START ENTRIES SHOWN

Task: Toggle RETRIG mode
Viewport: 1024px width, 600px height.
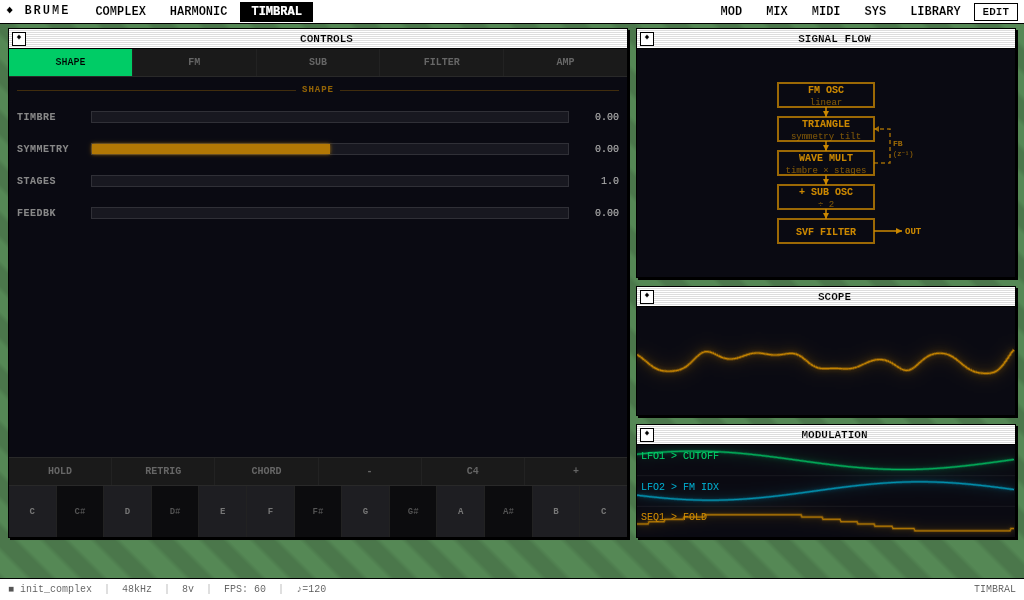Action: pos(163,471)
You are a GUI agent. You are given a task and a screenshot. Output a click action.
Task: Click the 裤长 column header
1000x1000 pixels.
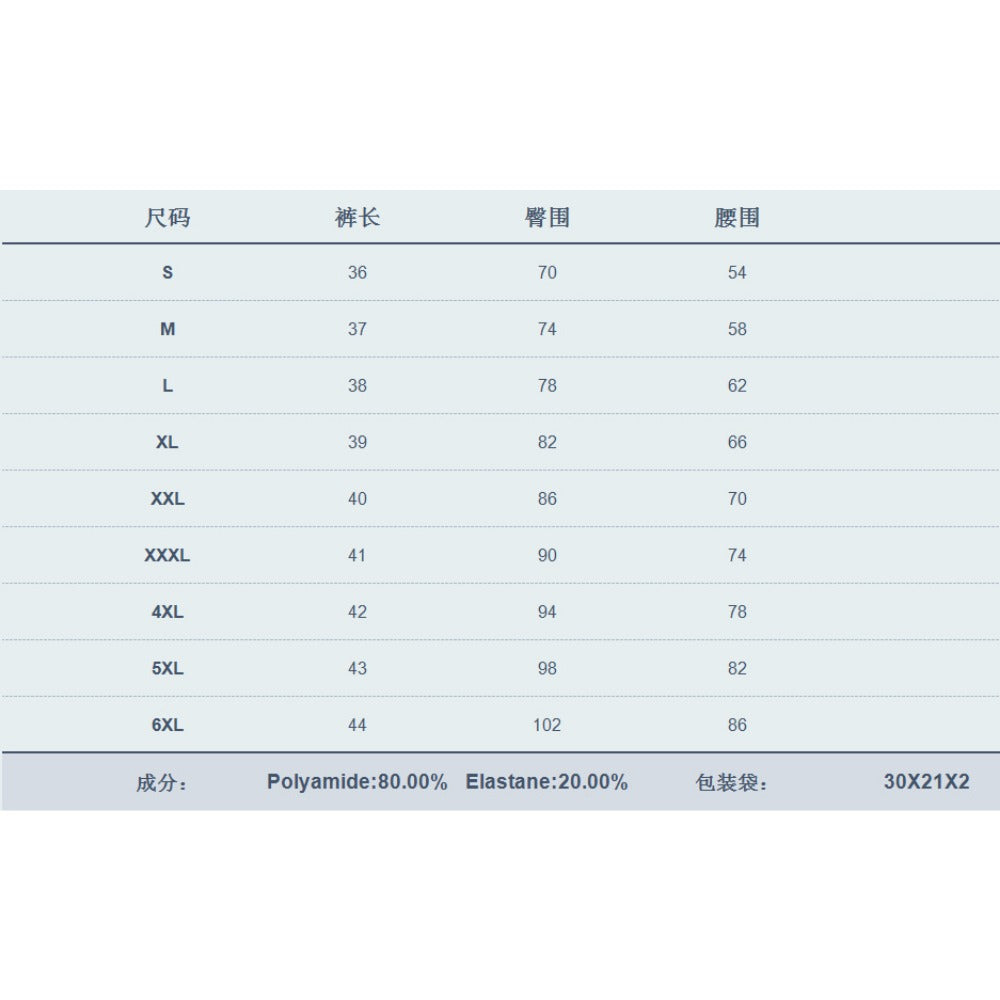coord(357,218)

END ENTRIES SHOWN
START ENTRIES SHOWN

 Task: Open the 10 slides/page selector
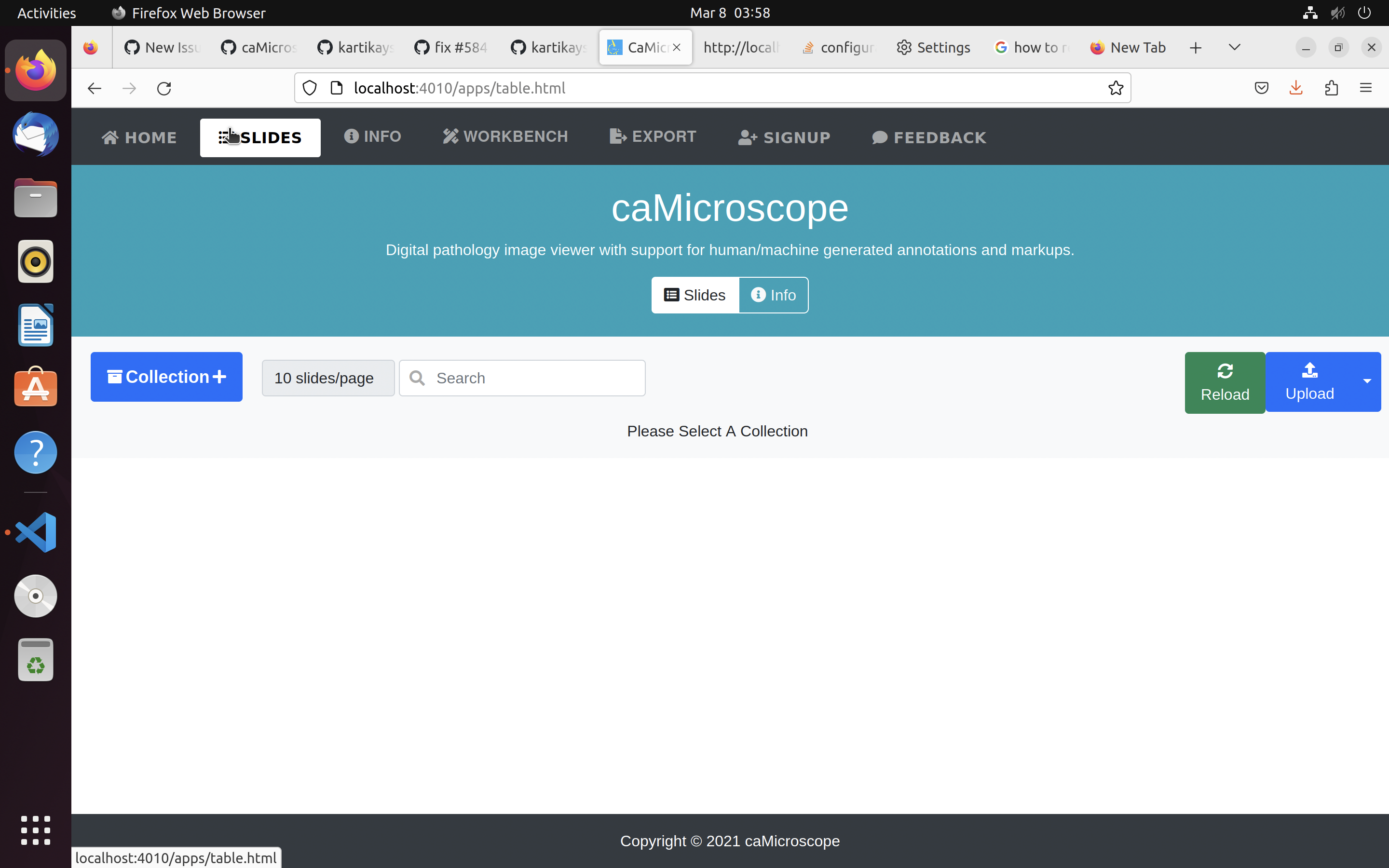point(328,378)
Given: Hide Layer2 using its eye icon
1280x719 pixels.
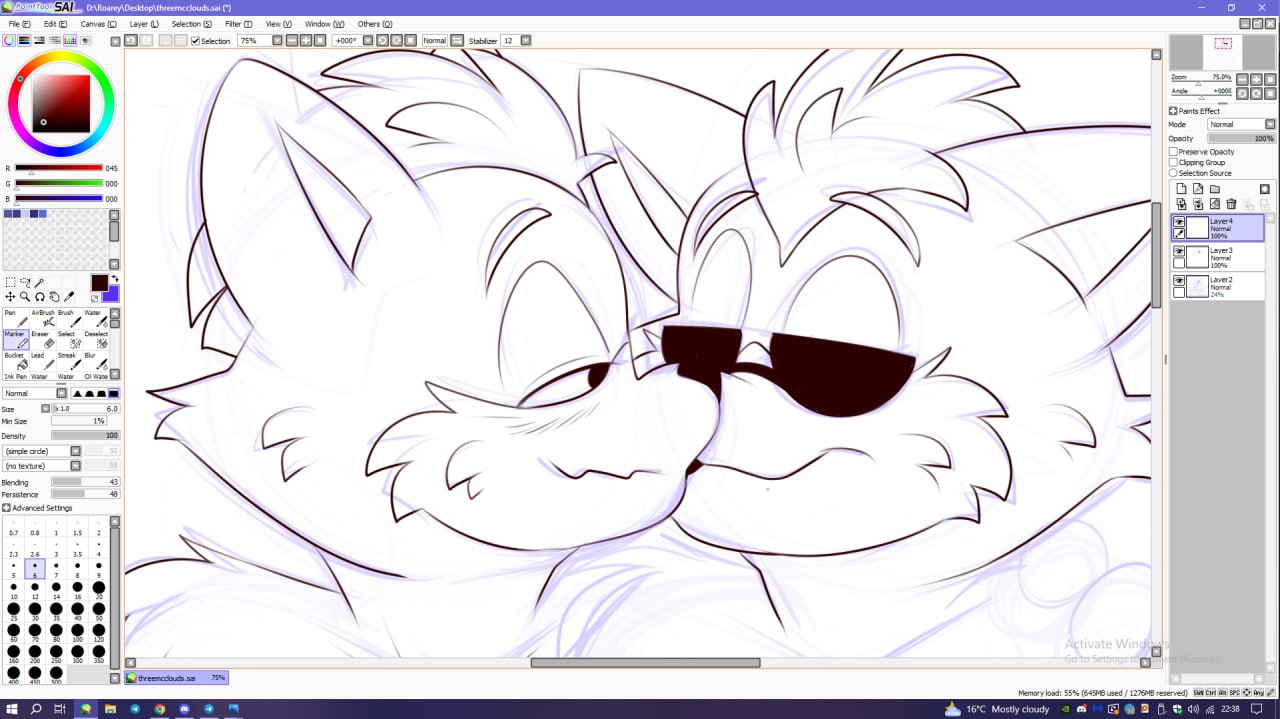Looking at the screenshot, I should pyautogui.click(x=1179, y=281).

END ENTRIES SHOWN

JOB:
Copy the rows verbatim from the line containing "Task: Toggle RETRIG mode" through the line containing "coord(357,218)", omitting the pictures.

FULL ANSWER:
Task: Toggle RETRIG mode
Viewport: 1024px width, 600px height.
Action: pos(163,471)
You are a GUI agent. You are given a task and a screenshot. Output a click action.
Task: Click the 裤长 column header
1000x1000 pixels.
coord(357,218)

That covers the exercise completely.